Exigence générale de lisibilité, de rapidité et d’efficacité
Enfin, la circulaire conclut sur la nécessité d’une réponse pénale claire et systématique, tant « la certitude de la sanction et son exécution » constitue encore « un levier de prévention de la délinquance », fût-elle éloignée des peines classiques, la réponse pénale n’étant « pas forcément l’enfermement carcéral ».
Le garde des Sceaux revient aussi sur la nécessité d’accompagner les victimes, y compris dans la phase « post-sentencielle ».
Par ailleurs, il ressort bien de cette circulaire de politique pénale générale la volonté de maintenir un lien de confiance entre les citoyens et l’institution judiciaire. À ce titre, la circulaire demande aux procureurs de la République « d’intensifier largement » leurs efforts en matière de communication concernant la politique pénale qu’ils mettent en place dans leur ressort respectif.

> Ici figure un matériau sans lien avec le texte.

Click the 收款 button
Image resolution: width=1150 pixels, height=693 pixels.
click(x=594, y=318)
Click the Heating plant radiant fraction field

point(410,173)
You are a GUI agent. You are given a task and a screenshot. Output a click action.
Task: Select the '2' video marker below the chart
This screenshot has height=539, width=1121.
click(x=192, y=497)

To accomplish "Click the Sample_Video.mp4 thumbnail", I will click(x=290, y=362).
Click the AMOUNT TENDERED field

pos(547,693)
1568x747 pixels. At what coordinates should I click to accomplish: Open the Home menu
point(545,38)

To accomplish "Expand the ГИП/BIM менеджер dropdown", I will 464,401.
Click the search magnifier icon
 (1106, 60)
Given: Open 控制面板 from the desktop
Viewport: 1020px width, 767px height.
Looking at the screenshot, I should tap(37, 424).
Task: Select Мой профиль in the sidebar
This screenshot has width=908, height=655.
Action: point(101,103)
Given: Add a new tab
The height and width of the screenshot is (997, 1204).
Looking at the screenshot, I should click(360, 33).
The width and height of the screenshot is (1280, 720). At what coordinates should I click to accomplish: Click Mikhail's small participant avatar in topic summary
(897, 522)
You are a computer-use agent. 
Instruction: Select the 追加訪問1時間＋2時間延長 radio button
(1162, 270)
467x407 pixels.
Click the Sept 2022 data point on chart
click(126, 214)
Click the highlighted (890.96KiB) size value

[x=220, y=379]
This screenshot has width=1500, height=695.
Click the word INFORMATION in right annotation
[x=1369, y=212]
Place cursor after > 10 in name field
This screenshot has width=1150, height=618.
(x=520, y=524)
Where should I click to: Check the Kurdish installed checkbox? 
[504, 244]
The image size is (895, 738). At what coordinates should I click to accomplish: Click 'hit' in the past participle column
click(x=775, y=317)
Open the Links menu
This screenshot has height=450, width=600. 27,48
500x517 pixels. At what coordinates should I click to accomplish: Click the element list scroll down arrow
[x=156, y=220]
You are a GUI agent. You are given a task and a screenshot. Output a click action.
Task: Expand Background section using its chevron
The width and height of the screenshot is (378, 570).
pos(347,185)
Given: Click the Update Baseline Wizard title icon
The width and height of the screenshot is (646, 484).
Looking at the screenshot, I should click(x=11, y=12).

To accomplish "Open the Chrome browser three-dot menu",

Plus encore, le ministre de la Justice affirme que « dans le cadre d’une stricte application de l’article 11 du code de procédure pénale, il s’impose à [eux] de communiquer sur les affaires individuelles dont [ils sont] saisis ». Le procureur de la République est bien un acteur de la politique pénale, ce que dénote l’injonction qui lui est faite de commenter, de manière générale ou particulière, son activité judiciaire.
La circulaire annonce enfin que deux autres instructions concernant la politique générale civile et la prise en charge des personnes de nationalité étrangère définitivement condamnées leur seront adressées.